----- Input data -----

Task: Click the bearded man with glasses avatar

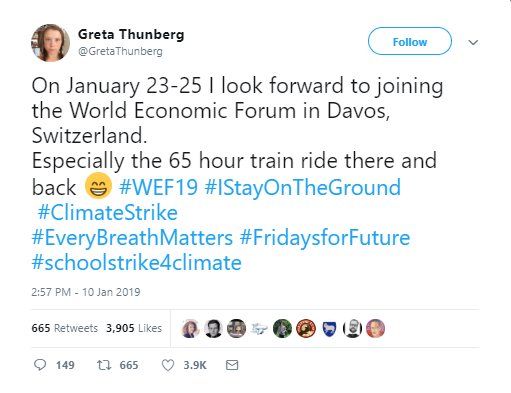Action: click(352, 328)
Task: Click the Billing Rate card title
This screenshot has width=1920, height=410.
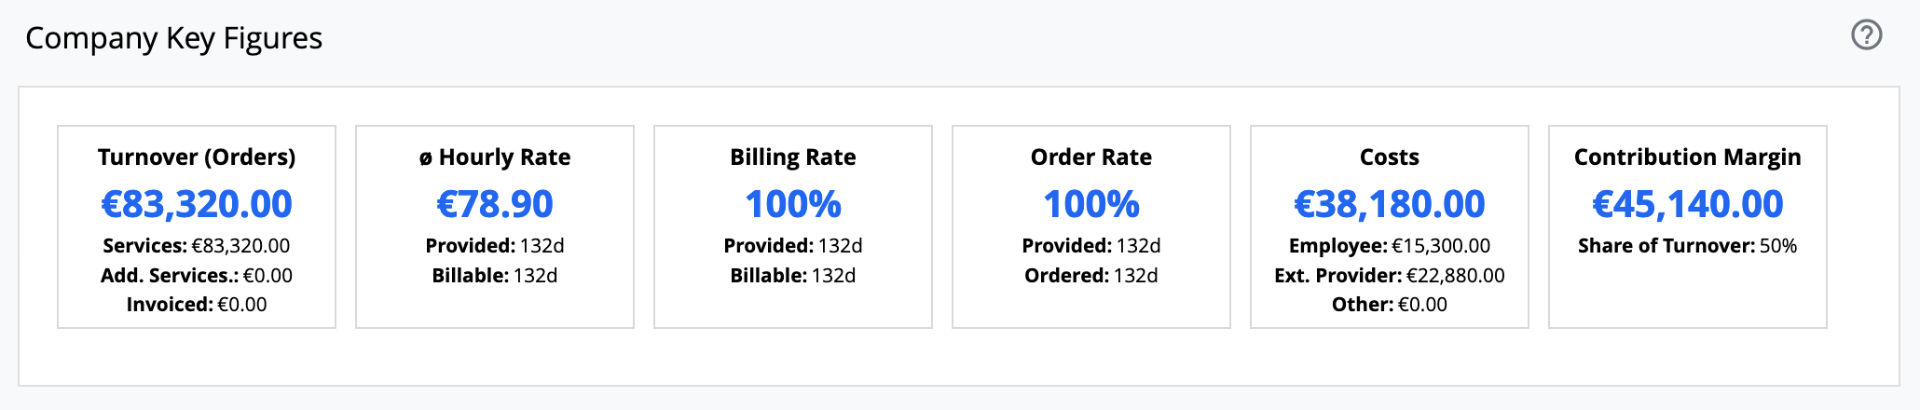Action: click(793, 157)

-----

# Required action
All that should appear in the response is the run of lines from the one with "Task: Click the Billing Rate card title" through the final line of the records, restated exactly, with pictures omitted.

# Response to the task
Task: Click the Billing Rate card title
This screenshot has width=1920, height=410.
Action: click(793, 157)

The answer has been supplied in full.